▶ **EXTRACTED TEXT**

====

The cultivation of Spirulina has also brought interest because, as with most micro algae, Spirulina is extremely adaptable, often thriving in extreme conditions. With its rich nutritional goodness and ability to grow in adverse conditions, Spirulina has a huge potential to be a food source that will help feed and nourish the worlds population.

As a plant, Spirulina is incredibly rich containing a balance of nutrients that make it virtually a ‘whole food’ capable of sustaining life without the need for other foods.

Spirulina provides vitamins, many minerals, essential amino acids, carbohydrates and enzymes. Spirulina is at least 60% vegetable protein, which is predigested by the algae, making it a highly digestible food. It is higher in protein than any other food. Its outstanding nutritional profile also includes the essential fatty acids, GLA fatty acid, lipids, the nucleic acids (RNA and DNA), B complex, vitamin C and E and phytochemicals, such as carotenoids, chlorophyll (blood purifier), and phycocyanin (a blue pigment), which is a protein that is known to inhibit cancer.

A breakdown in nutritional terms of a few of the most commonly available supplements reveals an impressive comparison.

How is it grown ?

Spirulina thrives in natural alkaline lakes. Spirulina farming is part of the new era of ecological agriculture. The key component in the production of Spirulina is sunlight and attention is given to measurement of temperature and oxygen levels.

Because pesticides and herbicides would kill many microscopic life forms in a pond, algae scientists have learned how to balance pond ecology without the use of these harmful substances.

This form of aquaculture represents one of the solutions needed to produce food while restoring the planet.

====

[Excerpts from a dataset]
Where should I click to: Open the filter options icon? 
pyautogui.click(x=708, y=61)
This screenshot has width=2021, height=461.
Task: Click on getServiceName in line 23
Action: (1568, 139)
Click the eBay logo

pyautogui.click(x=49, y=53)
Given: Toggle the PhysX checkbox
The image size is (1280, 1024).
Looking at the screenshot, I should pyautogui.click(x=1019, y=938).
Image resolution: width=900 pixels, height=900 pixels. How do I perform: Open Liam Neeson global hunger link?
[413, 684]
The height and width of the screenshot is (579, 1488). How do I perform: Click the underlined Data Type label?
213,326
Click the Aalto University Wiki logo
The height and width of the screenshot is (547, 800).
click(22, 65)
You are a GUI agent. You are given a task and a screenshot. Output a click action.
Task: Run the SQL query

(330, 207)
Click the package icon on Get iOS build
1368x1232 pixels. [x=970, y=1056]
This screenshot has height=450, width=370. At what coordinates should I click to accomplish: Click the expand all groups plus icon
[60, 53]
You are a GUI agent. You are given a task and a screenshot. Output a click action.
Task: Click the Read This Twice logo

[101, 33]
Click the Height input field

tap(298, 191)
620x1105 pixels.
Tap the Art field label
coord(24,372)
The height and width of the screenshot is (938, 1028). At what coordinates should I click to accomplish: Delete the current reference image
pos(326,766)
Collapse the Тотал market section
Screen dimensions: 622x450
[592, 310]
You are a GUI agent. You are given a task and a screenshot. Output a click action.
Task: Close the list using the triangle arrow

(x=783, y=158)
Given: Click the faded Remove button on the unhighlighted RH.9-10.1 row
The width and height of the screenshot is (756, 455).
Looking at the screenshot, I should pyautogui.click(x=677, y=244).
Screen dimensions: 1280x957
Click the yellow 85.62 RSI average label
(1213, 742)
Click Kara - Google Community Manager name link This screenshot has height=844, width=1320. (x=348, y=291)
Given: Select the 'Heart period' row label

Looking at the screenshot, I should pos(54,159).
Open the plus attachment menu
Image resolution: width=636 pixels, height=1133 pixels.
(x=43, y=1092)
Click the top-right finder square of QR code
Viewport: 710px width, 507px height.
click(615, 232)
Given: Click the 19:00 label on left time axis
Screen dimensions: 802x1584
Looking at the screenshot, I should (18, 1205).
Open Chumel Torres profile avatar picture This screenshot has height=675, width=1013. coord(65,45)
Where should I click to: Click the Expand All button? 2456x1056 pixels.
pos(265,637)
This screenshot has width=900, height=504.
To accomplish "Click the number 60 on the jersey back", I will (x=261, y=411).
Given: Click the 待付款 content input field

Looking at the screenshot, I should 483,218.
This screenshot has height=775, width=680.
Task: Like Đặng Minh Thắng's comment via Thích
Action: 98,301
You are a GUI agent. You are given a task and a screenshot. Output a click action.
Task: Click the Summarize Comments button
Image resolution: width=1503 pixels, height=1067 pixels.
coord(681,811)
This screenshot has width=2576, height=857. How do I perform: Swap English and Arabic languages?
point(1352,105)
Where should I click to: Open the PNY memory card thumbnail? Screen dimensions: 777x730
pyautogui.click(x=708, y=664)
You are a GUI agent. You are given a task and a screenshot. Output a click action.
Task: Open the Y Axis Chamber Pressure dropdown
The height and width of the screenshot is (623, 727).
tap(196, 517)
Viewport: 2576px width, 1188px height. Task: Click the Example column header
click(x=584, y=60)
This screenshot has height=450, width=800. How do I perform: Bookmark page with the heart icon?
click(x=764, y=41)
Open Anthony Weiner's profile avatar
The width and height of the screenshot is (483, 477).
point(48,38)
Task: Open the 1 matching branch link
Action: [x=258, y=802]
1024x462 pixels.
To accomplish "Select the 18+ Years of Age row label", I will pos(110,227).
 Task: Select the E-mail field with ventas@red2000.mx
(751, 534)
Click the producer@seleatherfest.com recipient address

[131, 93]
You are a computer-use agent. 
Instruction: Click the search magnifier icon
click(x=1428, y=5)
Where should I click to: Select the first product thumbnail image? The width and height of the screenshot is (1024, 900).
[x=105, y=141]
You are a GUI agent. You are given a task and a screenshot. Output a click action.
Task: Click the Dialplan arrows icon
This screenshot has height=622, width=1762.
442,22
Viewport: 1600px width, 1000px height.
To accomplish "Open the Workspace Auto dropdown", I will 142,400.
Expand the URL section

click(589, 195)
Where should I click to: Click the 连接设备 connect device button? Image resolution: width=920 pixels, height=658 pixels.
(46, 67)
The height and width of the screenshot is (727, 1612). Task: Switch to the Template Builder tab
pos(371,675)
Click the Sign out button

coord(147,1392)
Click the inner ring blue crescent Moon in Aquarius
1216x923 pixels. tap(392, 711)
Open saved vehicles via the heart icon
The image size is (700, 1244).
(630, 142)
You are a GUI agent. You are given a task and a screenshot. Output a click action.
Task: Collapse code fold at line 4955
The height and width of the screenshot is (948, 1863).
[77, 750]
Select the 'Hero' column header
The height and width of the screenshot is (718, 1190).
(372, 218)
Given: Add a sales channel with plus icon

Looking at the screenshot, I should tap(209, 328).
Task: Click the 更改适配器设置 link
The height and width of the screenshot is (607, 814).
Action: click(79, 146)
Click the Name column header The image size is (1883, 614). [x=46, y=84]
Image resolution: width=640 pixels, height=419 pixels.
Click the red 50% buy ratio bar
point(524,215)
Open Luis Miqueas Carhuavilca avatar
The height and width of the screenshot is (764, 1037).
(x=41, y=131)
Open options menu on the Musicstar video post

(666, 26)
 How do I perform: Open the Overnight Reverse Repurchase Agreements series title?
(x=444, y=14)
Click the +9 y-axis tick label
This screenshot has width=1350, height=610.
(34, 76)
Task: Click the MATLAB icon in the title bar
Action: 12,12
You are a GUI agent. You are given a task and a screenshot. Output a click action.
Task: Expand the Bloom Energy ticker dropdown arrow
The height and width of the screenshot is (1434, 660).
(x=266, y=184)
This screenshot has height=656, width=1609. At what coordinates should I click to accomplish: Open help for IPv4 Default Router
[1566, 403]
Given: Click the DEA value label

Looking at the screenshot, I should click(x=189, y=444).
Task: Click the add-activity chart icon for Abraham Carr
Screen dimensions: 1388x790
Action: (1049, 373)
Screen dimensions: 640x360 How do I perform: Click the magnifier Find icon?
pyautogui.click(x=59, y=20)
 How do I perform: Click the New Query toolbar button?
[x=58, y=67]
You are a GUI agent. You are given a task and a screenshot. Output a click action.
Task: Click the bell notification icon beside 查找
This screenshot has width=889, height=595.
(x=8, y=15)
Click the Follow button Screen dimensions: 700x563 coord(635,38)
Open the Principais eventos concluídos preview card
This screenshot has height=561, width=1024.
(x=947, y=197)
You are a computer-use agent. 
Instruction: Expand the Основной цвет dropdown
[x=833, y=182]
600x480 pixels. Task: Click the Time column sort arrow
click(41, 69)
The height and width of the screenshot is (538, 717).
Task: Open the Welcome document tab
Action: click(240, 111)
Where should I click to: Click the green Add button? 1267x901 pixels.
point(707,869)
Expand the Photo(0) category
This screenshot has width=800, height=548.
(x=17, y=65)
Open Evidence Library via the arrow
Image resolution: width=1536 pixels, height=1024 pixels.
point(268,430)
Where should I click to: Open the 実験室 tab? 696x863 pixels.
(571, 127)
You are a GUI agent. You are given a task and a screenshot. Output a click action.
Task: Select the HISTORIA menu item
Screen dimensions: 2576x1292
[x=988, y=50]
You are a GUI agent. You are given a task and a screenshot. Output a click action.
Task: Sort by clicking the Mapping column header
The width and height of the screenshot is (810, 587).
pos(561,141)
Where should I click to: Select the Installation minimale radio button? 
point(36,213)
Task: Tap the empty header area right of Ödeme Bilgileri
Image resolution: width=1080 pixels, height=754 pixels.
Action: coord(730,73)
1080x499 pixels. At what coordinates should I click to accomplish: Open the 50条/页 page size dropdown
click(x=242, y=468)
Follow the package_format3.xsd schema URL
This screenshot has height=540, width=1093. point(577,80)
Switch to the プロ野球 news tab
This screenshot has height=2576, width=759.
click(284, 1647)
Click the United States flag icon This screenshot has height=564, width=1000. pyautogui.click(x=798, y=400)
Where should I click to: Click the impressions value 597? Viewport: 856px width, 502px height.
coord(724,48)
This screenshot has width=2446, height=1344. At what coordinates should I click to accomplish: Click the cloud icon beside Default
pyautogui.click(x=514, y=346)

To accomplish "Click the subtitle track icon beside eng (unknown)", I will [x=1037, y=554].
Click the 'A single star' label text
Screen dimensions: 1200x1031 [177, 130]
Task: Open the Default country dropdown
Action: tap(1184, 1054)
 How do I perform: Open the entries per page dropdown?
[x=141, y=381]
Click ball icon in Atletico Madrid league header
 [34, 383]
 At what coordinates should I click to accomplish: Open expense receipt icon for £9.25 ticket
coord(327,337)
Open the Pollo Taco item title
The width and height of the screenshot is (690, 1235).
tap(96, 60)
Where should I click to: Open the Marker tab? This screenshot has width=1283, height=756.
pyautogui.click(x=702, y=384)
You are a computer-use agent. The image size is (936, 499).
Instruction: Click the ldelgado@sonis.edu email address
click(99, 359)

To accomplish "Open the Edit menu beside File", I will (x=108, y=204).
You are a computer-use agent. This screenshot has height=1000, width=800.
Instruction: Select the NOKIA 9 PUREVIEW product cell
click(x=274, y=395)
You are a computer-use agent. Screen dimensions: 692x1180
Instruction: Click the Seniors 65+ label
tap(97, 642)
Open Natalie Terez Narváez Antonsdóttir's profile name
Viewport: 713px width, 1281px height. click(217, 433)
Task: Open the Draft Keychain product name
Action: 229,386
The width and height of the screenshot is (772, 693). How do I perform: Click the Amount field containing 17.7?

====

▶ **EXERCISE PROMPT**
Continue the Spirulina passage from its final sentence.

▶ **EXPECTED ANSWER**
Protein & Amino Acids


As a protien supplement spirulina has a distinct advantage over other forms of supplement. Because of the important role proteins play in our overall health and well being, they are often referred to as the building blocks of life.

Proteins are complex molecules consisting of chains of amino acids and are best known for their role in the formation and repair of structures such as muscle and bone. However, proteins and their aminos’ have numerous other vital functions, such as insulin management, immune system regeneration, mineral transport and anti-hypertensive properties.

Proteins are made up of 22 identified amino acids. Nine of these are essential yet the body cannot produce them, so they must be provided by the diet. Non-essential amino acids are needed also, but the body can produce these itself. Essential amino acids, plus sufficient nitrogen in foods, are needed to synthesize the non-essential amino acids.

The quality of the protein depends on the amounts of amino acids contained in a protein. The more closely the protein matches the body’s requirements the higher the quality. Spirulina is known as a ‘complete protein’ due to the fact that it contains all the essential amino acids. This means we can get our necessary intake of protein without subjecting our digestive system to the hard work of processing animal products.

Digestable Protein Unlike other forms of protein, the protein in Spirulina is 85-95% digestible, one of the highest available. In fact, Spirulina is second only to a dried egg supplment with regards to usable protein, and higher than any of the common foods in the form in which they are usually purchased. Being composed of soft mucopolysaccharides, Spirulina has no cellulose in its cell walls making it easy for the body to digest and assimilate.

Its amino acids are delivered to the body for almost instant absorption.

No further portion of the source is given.